NEANN Immobilisation & Extrication Jacket (NIEJ) – NSW Ambulance Procedure
- Apply manual in-line stabilisation + cervical collar
- Prepare NIEJ (check straps, pads, safe working load 130 kg)
- Insert NIEJ behind patient, add yellow lumbar pad
- Secure green shoulder straps, yellow/red chest straps, blue groin straps
- Position head pads + head/chin straps
- Extricate to scoop/extrication board then transfer to stretcher (remove board for transport)
Extrication Techniques – Paradigm Shift (Nutbeam et al., 2025)
Key Consensus Recommendations (FPHC 2025)
Move away from “absolute movement minimisation” toward time-critical, patient-centred care.
- Self-extrication is the preferred primary approach when clinically appropriate
- U-STEP OUT algorithm endorsed for decision-making (clinicians & FRS)
- Empower firefighters and lay persons (with appropriate training/tools)
- Reduce entrapment time – prolonged extrication increases mortality
Biomechanical Evidence – Spinal Movement (Nutbeam et al., 2022)
| Extrication Method | AP Max Movement (mm) | Total Travel (mm) |
|---|---|---|
| Self-extrication | 2.6 | 4.9 |
| Roof removal | ~5.0 | ~12.0 |
| B-post rip | ~5.5 | ~13.0 |
| Rapid removal | 6.21 | 20.51 |
Conclusion: Self-extrication causes the least spinal movement and is fastest (mean 6.4 s).
Quality Management of Suspected SCI
Step-by-Step Pre-Hospital Care
- Scene safety & PPE – consider high-risk mechanism
- ABCDE with manual in-line stabilisation (MILS) only if required
- Apply soft collar (preferred) or rigid if indicated
- Decision-making using U-STEP OUT algorithm for extrication
- Self-extrication or rapid gentle assisted extrication (do NOT delay for absolute minimisation)

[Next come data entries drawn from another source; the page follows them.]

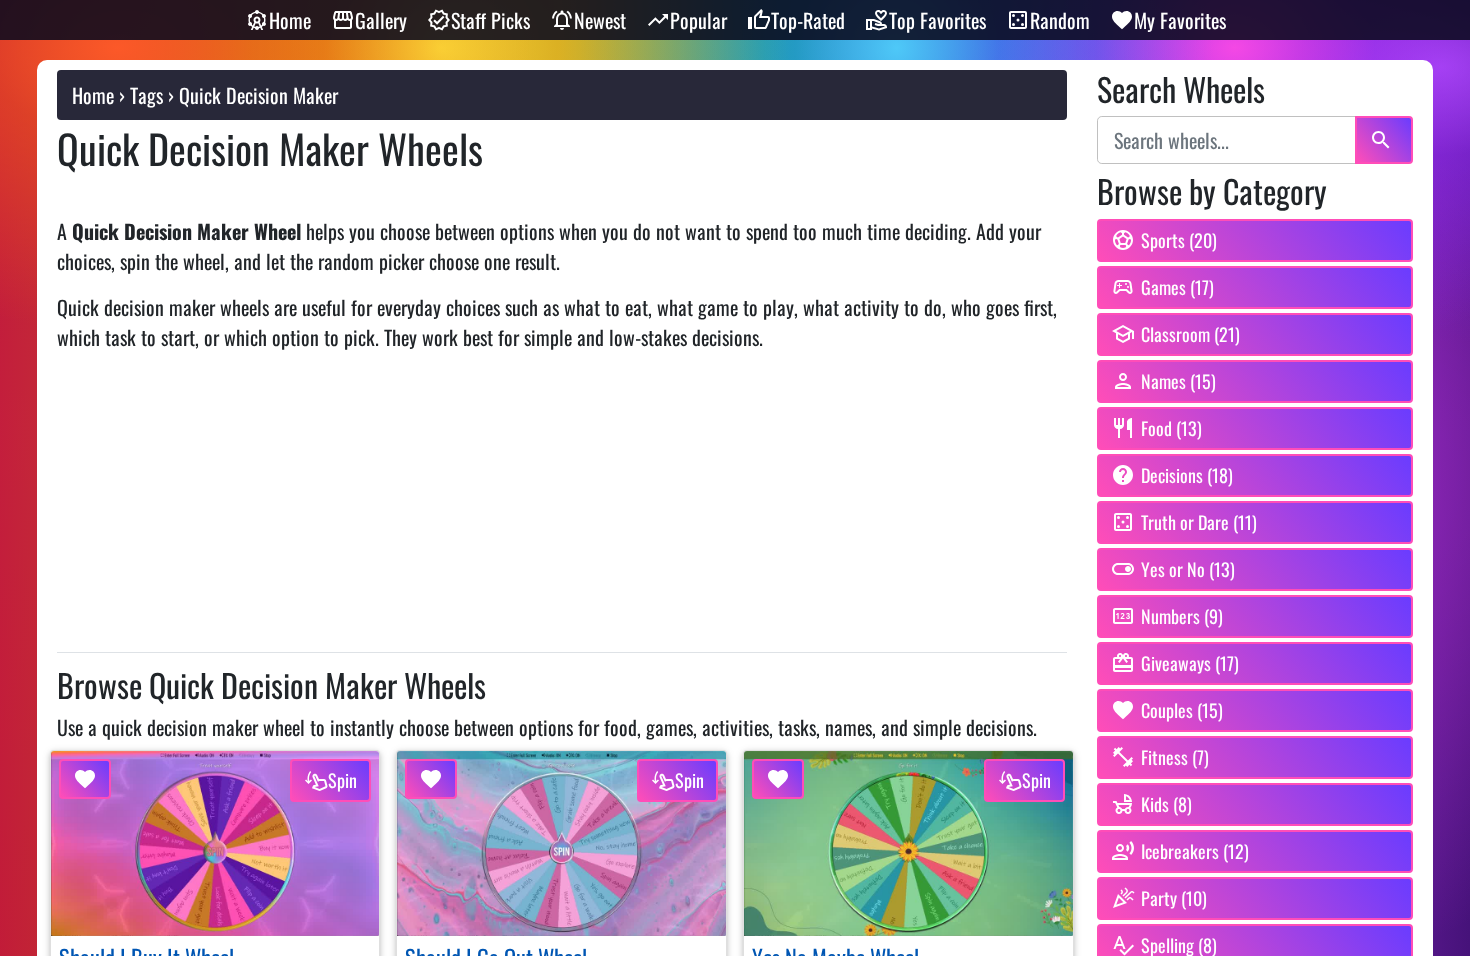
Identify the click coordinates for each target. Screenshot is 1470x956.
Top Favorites (937, 20)
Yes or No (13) (1188, 569)
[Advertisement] (562, 508)
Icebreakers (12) (1195, 851)
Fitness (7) (1175, 757)
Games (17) (1177, 287)
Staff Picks (490, 20)
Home (290, 20)
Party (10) (1174, 898)
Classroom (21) (1190, 334)
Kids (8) (1166, 804)
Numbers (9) (1182, 616)
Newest (600, 20)
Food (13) (1171, 428)
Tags (146, 95)
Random (1060, 20)
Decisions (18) (1187, 475)
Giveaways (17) (1190, 663)
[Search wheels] (1384, 140)
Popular (698, 20)
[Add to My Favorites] (85, 779)
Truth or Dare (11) (1199, 522)
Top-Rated (808, 20)
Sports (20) (1179, 240)
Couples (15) (1182, 710)
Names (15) (1178, 381)
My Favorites (1180, 20)
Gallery (381, 20)
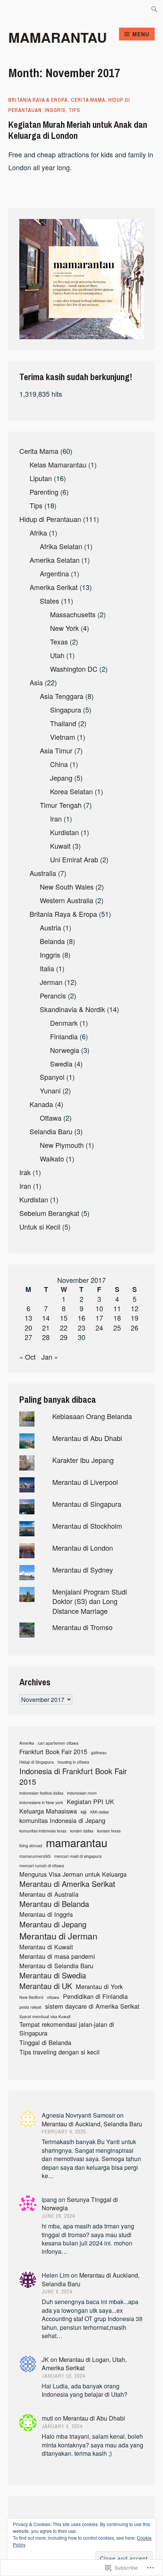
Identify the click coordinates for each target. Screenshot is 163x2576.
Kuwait (60, 846)
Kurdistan (64, 832)
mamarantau (76, 1842)
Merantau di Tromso (82, 1627)
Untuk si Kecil (39, 1226)
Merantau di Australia (48, 1894)
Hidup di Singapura (36, 1762)
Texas (59, 641)
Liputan (41, 478)
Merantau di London (82, 1548)
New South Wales (67, 886)
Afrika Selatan (61, 546)
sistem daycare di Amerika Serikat (92, 2006)
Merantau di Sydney (82, 1569)
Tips (74, 110)
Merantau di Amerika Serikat (67, 1884)
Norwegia (64, 1050)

- Package on scoop stretcher or vacuum mattress – remove extrication board for transport
- Neurovascular observations + SPEED tool monitoring
- Rapid transport with pre-notification (consider retrieval team for time-critical cases)
Special Populations
Paediatric Patients (≤2 years)
Challenges: Large head-to-body ratio, non-verbal, difficult to assess.
Approach: Use age-appropriate padding under shoulders, soft collar or manual stabilisation, avoid over-immobilisation. Consider carer-assisted self-extrication where possible.
Elderly Patients with Kyphosis
Harms of forced supine positioning: Increased pain, respiratory compromise, pressure injuries, worsened spinal alignment.
Appropriate approach: Position of comfort (slight head elevation or vacuum mattress contouring), soft collar, minimal movement, rapid transport.
Reflective Practice
Consider these clinical scenarios:
- A 2-year-old with suspected SCI – how would you immobilise and what challenges arise?
- A 75-year-old with kyphosis – what harms could forced supine positioning cause and how do you adapt?
- Balancing rapid extrication vs movement minimisation in a time-critical MVC.
- Barriers to using clearance rules in the field and risks of unnecessary immobilisation.